• _Yönergeler_
[1] Karar metnine göre davacının iş sözleşmesi hangi nedenle feshedilmiştir?
[2] Karar metninde Sağlık Bakanlığı vekilinin, müvekkiline husumet yöneltilemeyeceği görüşünü hangi gerekçeye dayandırdığını bir iki cümleyle açıklayın.

Abaküs Yazılım
9. Hukuk Dairesi
Esas No: 2011/17640
Karar No: 2013/18158
Karar Tarihi: 13.06.2013

Yargıtay 9. Hukuk Dairesi 2011/17640 Esas 2013/18158 Karar Sayılı İlamı

9. Hukuk Dairesi         2011/17640 E.  ,  2013/18158 K.

    "İçtihat Metni"

    MAHKEMESİ :İŞ MAHKEMESİ

    DAVA :Davacı, kıdem tazminatı, ihbar tazminatı, izin ücreti, fazla mesai ücreti ile ulusal bayram ve genel tatil ücreti alacaklarının ödetilmesine karar verilmesini istemiştir.
    Yerel mahkeme, isteği kısmen hüküm altına almıştır.
    Hüküm süresi içinde davalılar avukatlarınca temyiz edilmiş olmakla, dava dosyası için Tetkik Hakimi ... tarafından düzenlenen rapor dinlendikten sonra dosya incelendi, gereği konuşulup düşünüldü:

    Y A R G I T A Y K A R A R I

    A) Davacı İsteminin Özeti:
    Davacı, davalı ..."na ait ... Devlet Hastanesi iş yerinde taşeron şirketler değişmesine rağmen aynı koşullarda çalışmasını kesintisiz sürdürdüğünü, işçi azaltılması nedeniyle iş sözleşmesinin fesehdildiğini, Bölge Çalışma Müdürlüğü raporu ile alt işverenlik ilişkisinin muvazaalı olduğunun anlaşıldığını, gerçek işverenin ... olduğunu zira işçilerin işe alınması, yapacakları işin belirlenmesi, görev değiştirme, talimat verme, işin düzenlenmesi sevk ve idaresi, işten çıkarma, izin kullandırılması, fazla mesai yaptırılması ve bu gibi işlemler yönünden yetkinin hastane yöneticilerine ait olduğunu bildirerek kıdem ve ihbar tazminatları, yıllık izin, fazla çalışma ve ulusal bayram genel tatil ücretleri alacaklarının davalı taraftan tahsiline karar verilmesini talep etmiştir.
    B) Davalı Cevabının Özeti:
    Davalı ... Şirketi vekili, davacının müvekkili şirket nezdindeki çalışmalarının sigorta kayıtlarından çıkarılması ve asıl işveren kamu kurumu ile müteahhit firmanın işçinin çalıştığı dönemlerdeki hizmet sözleşmesi sürelerinin çekişmesiz olarak saptanması gerektiğini ayrıca davada denkleştirme kuralının uygulanması gerektiğini, esasen müvekkili şirkete husumet yöneltilmesinin de mümkün olmadığını öne sürerek davanın reddini savunmuştur.
    Davalı ... vekili, dava konusu alacakların zaman aşımına uğradığını, davacının müteahhit firmanın işçisi olması nedeniyle müvekkili Sağlık Bakanlığına husumet yöneltilemeyeceğini, müvekkilinden kıdem ve ihbar tazminatı talep edemeyeceğini, diğer taleplerinin de yasal dayanağının bulunmadığını öne sürerek davanın reddini savunmuştur.

(Ekran öğesi konum kayıtları)
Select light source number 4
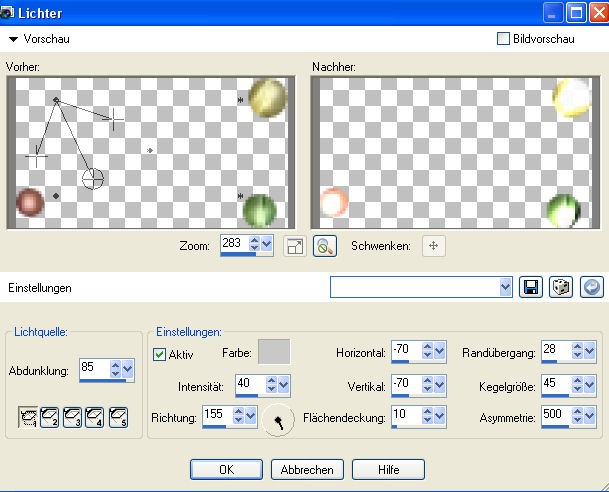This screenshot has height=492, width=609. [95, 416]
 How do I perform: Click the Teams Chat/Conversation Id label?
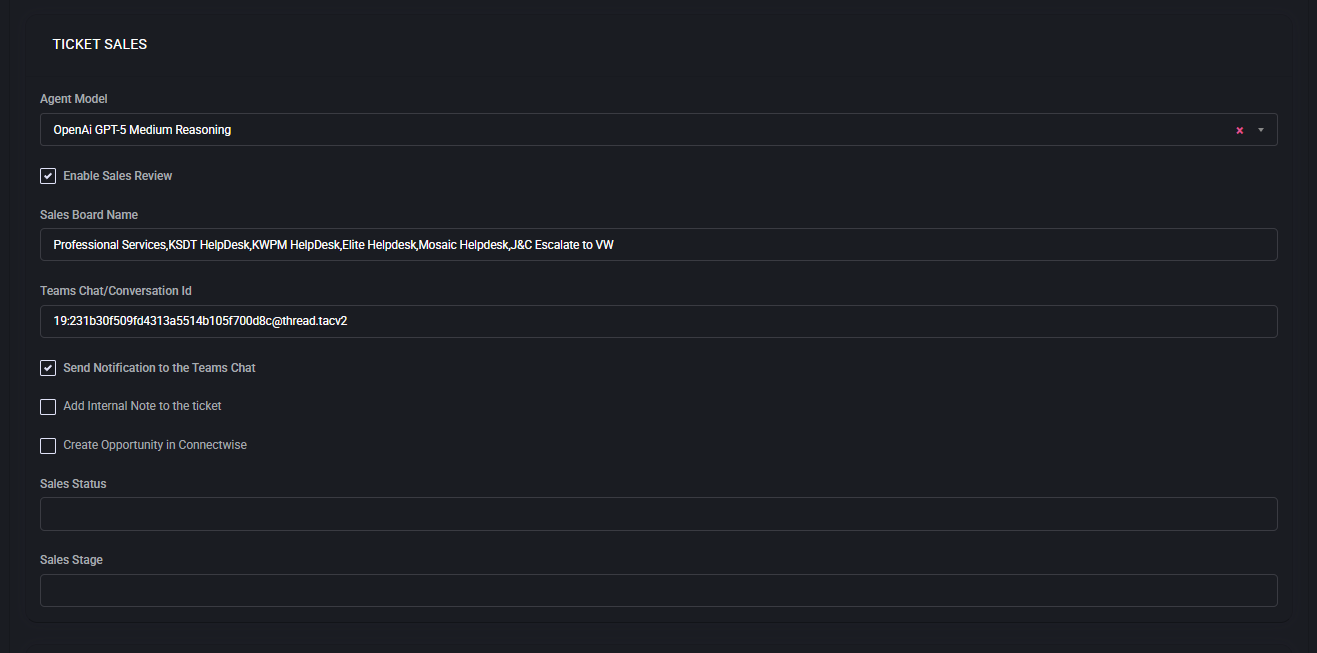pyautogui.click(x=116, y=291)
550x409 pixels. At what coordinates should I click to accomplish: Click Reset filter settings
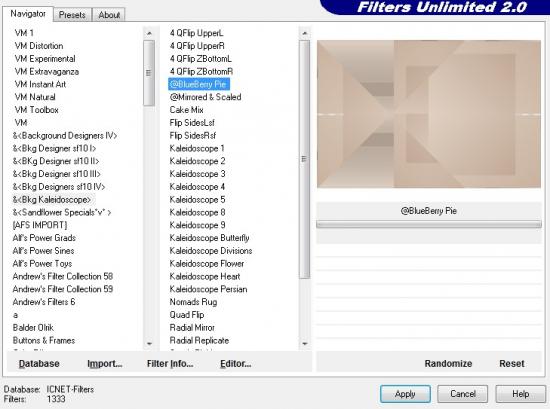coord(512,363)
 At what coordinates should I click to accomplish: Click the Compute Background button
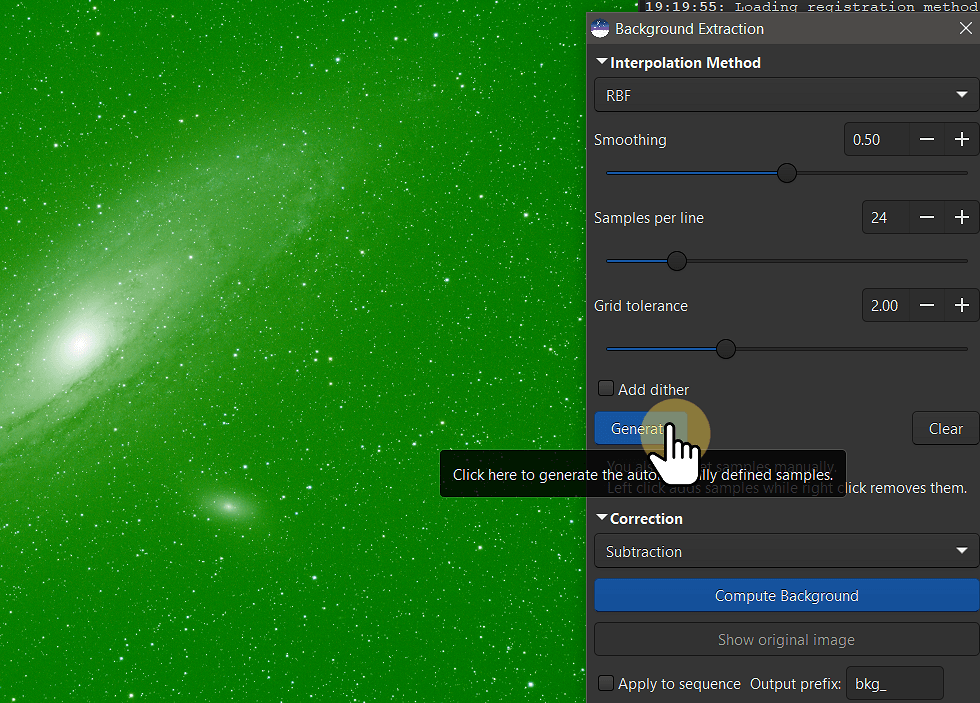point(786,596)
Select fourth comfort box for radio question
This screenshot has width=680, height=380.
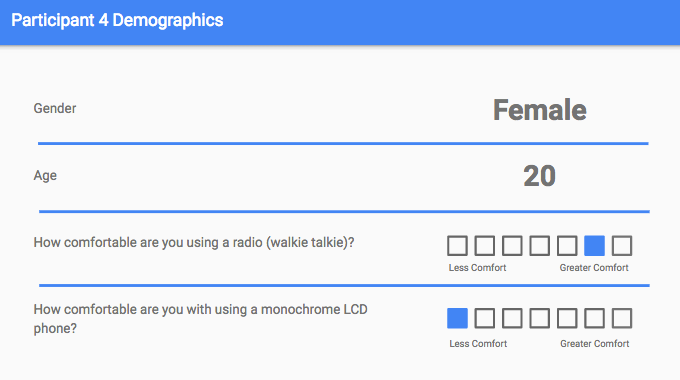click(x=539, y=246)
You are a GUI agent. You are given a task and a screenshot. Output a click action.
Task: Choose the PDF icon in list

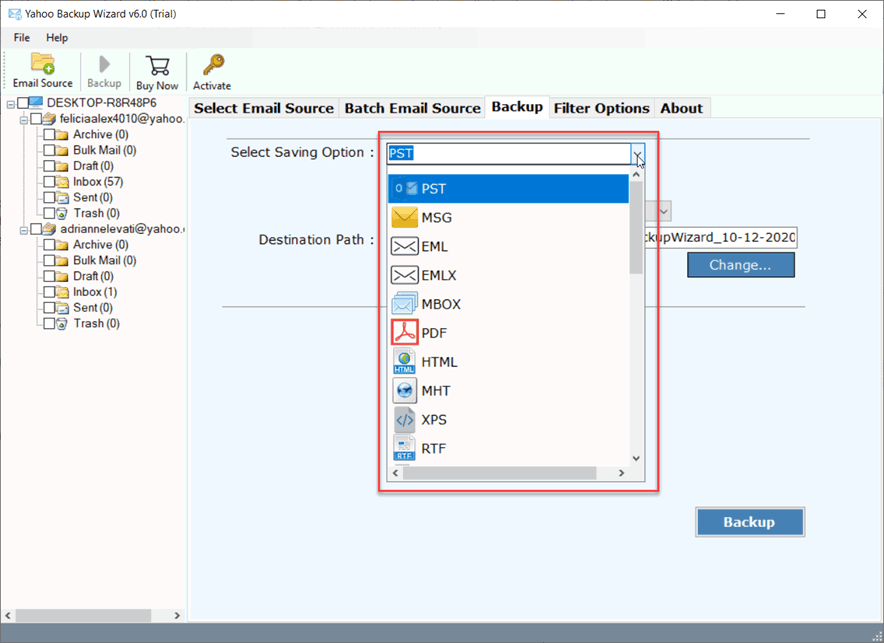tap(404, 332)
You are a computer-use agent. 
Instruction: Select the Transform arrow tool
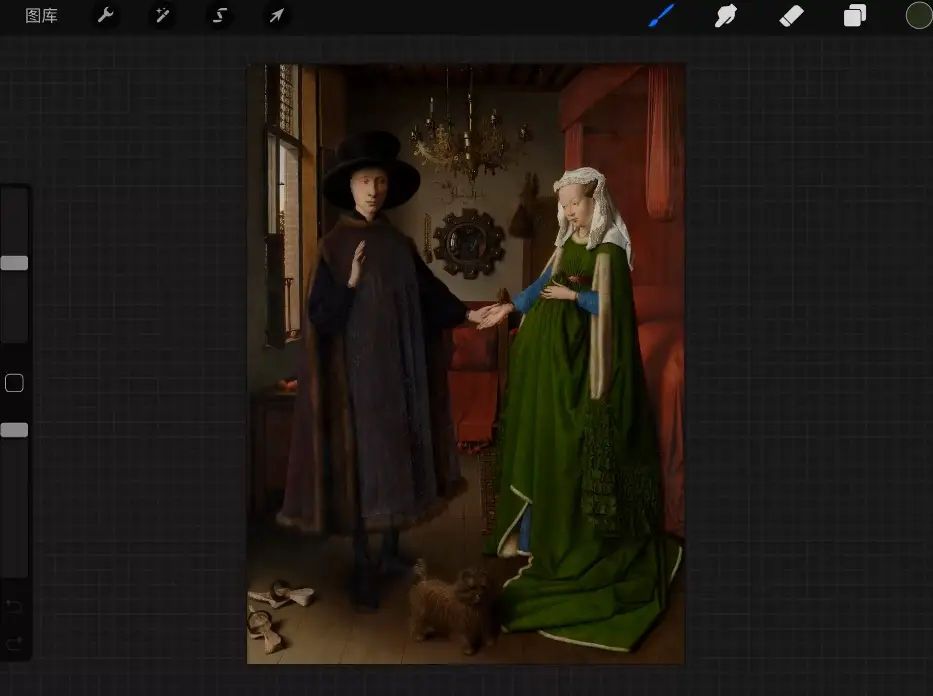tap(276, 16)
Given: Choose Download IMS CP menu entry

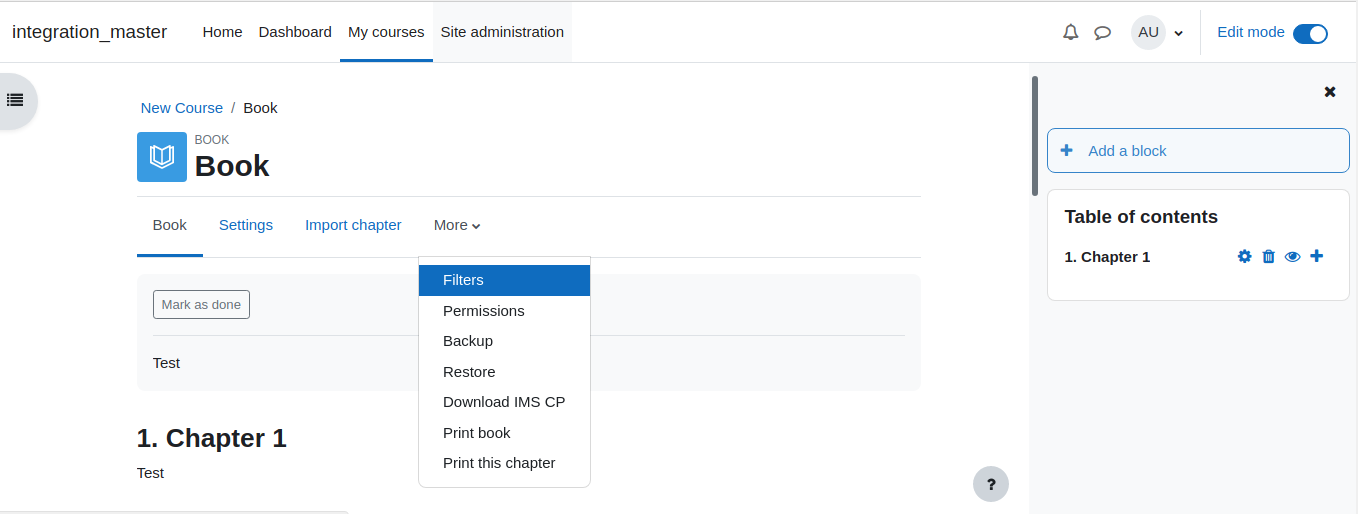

• _Çözüm listesi_
[1] İşçi azaltılması nedeniyle.

[2] Vekil, davacının müteahhit firmanın işçisi olduğunu ileri sürmüştür. Bu nedenle Sağlık Bakanlığına husumet yöneltilemeyeceğini savunmuştur.